▶ _Directions_
Exactly as they appear, set down all of the records.

────────────────────────────────────────

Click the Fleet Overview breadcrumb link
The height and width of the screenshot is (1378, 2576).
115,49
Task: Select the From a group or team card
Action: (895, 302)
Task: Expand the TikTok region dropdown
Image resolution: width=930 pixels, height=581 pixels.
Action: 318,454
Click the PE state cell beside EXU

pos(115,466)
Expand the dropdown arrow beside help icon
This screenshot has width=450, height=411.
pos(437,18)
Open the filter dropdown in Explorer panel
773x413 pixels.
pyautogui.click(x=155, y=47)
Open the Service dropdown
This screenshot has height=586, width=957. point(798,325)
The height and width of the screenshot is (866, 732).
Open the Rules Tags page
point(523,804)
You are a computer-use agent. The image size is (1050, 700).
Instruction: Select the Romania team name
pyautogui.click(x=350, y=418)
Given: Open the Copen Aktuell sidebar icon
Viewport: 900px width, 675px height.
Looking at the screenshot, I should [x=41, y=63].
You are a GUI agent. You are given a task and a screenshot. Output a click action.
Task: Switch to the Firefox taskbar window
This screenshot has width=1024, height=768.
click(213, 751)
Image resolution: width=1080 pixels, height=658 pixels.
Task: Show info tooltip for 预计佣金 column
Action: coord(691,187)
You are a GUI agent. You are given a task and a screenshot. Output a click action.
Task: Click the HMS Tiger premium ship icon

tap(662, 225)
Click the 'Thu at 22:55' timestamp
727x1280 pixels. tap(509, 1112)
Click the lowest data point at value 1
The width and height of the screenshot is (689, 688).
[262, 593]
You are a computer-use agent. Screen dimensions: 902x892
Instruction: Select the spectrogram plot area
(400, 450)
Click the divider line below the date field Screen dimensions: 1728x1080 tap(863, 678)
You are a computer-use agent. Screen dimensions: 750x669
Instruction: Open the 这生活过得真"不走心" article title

────────────────────────────────────────

▶ _Response to this exercise_
Click the Fleet Overview breadcrumb link
The height and width of the screenshot is (1378, 2576).
115,49
Task: Select the From a group or team card
Action: (895, 302)
Task: Expand the TikTok region dropdown
Image resolution: width=930 pixels, height=581 pixels.
Action: 318,454
Click the PE state cell beside EXU

pos(115,466)
Expand the dropdown arrow beside help icon
This screenshot has width=450, height=411.
pos(437,18)
Open the filter dropdown in Explorer panel
773x413 pixels.
pyautogui.click(x=155, y=47)
Open the Service dropdown
This screenshot has height=586, width=957. point(798,325)
The height and width of the screenshot is (866, 732).
Open the Rules Tags page
point(523,804)
You are a computer-use agent. The image size is (1050, 700).
Instruction: Select the Romania team name
pyautogui.click(x=350, y=418)
Given: Open the Copen Aktuell sidebar icon
Viewport: 900px width, 675px height.
Looking at the screenshot, I should [x=41, y=63].
You are a GUI agent. You are given a task and a screenshot. Output a click action.
Task: Switch to the Firefox taskbar window
This screenshot has width=1024, height=768.
click(213, 751)
Image resolution: width=1080 pixels, height=658 pixels.
Task: Show info tooltip for 预计佣金 column
Action: coord(691,187)
You are a GUI agent. You are given a task and a screenshot. Output a click action.
Task: Click the HMS Tiger premium ship icon

tap(662, 225)
Click the 'Thu at 22:55' timestamp
727x1280 pixels. tap(509, 1112)
Click the lowest data point at value 1
The width and height of the screenshot is (689, 688).
[262, 593]
You are a computer-use agent. Screen dimensions: 902x892
Instruction: Select the spectrogram plot area
(400, 450)
Click the divider line below the date field Screen dimensions: 1728x1080 tap(863, 678)
You are a computer-use agent. Screen dimensions: 750x669
Instruction: Open the 这生活过得真"不走心" article title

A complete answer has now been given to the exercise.